The plaintiffs also ask us to rely on the testimony relating to nurses to establish the standard of care for the interns. Catherine Graziano, a retired nurse who testified as an expert, said if a nurse had assumed the responsibility to monitor an admitted patient and the patient complained of a persistent erection, the nurse should ask the patient questions and investigate the condition. She explained that if a nurse found out that the erection persisted over two hours or more, it would be the nurse's obligation to notify the attending physician. In addition, Nurse Bousquet testified that if she had found out that the patient was experiencing a priapism, she would have considered it her responsibility, as a nurse, to call the attending physician. Similarly, Nurse Lemoi-Brown testified that even though she did not consider a priapism to be of an emergency nature, she understood that urgent medical care was required.

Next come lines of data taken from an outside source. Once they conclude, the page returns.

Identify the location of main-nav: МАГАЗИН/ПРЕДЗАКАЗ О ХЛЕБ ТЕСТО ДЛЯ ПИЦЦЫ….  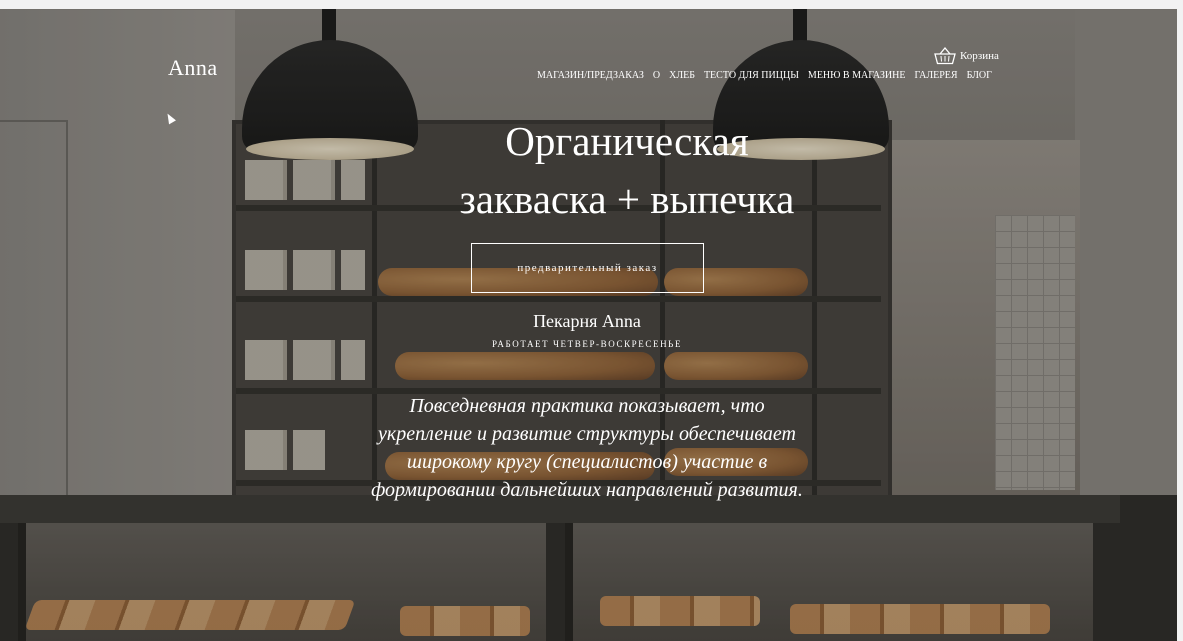
(764, 76).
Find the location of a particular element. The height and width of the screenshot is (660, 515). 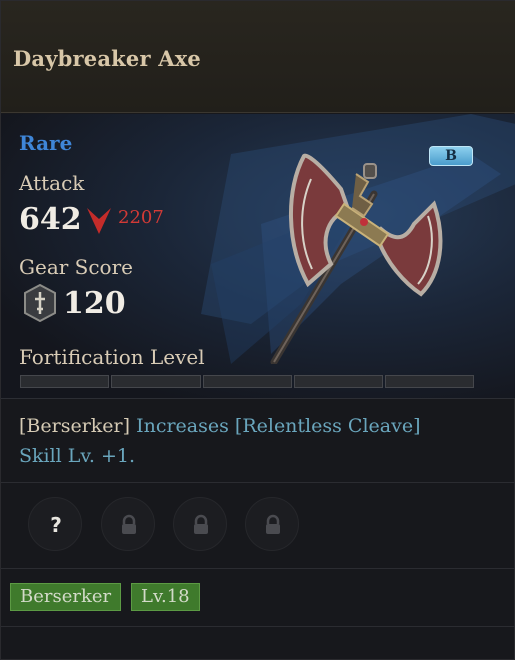

socket-slot-unknown: ? is located at coordinates (55, 524).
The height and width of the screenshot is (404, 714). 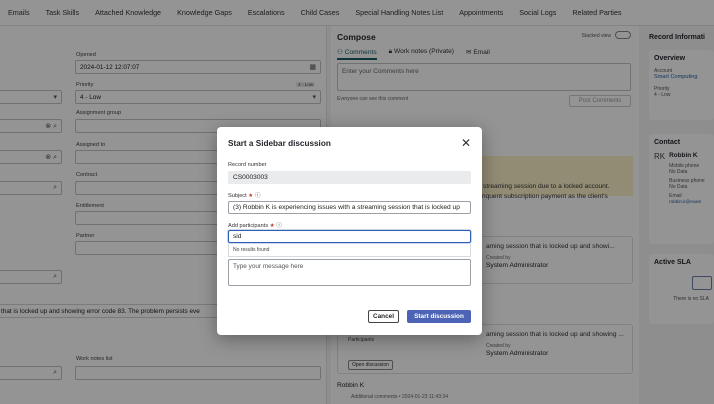 What do you see at coordinates (248, 165) in the screenshot?
I see `record-number-label: Record number` at bounding box center [248, 165].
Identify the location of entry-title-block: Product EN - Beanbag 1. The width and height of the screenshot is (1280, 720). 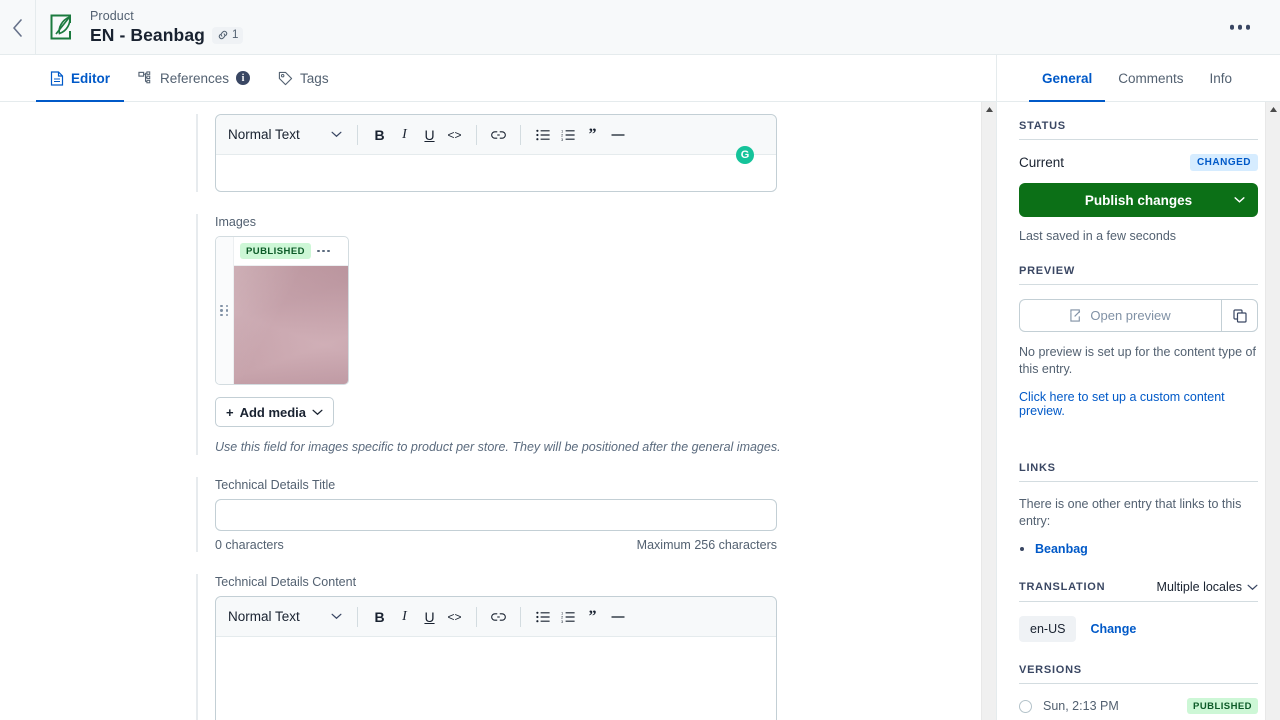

In our opinion, plaintiffs cannot rely on the testimony about the standard of care for nurses to establish the standard of care for the interns. None of the nurses testified about the standard of care for the interns and residents at Roger Williams. Rather, the nurses testified about what the nurses should have done when presented with a patient for whom they are responsible who is experiencing a persistent erection, not what a physician who is an intern should do under those circumstances.
Furthermore, none of the nurses testified that the standard of care for intern physicians under the circumstances was within their knowledge, skill, training, or experience. It is well settled that the expert witness must have "knowledge, skill, training, or experience in the same field as the alleged malpractice so that the expert's testimony can be genuinely helpful to the jury." Debar v. Woman and Infants Hospital, 762 A.2d 1182, 1188 (R.I. 2000) (quoting Marshall v. Medical Associates of Rhode Island, Inc., 677 A.2d 425, 427 (R.I. 1996)). Therefore, the testimony of the nurses could not have provided the jury with evidence from which it could reasonably conclude that any interns or residents were negligent.
Conclusion
For the reasons set forth in this opinion, we affirm the judgment of the Superior Court in favor of Roger Williams Medical Center, and we vacate the judgment entered as a matter of law in favor of Atwood Medical Associates, Ltd. and remand the case for a new trial. The papers in this case may be remanded to the Superior Court for further proceedings consistent with this opinion.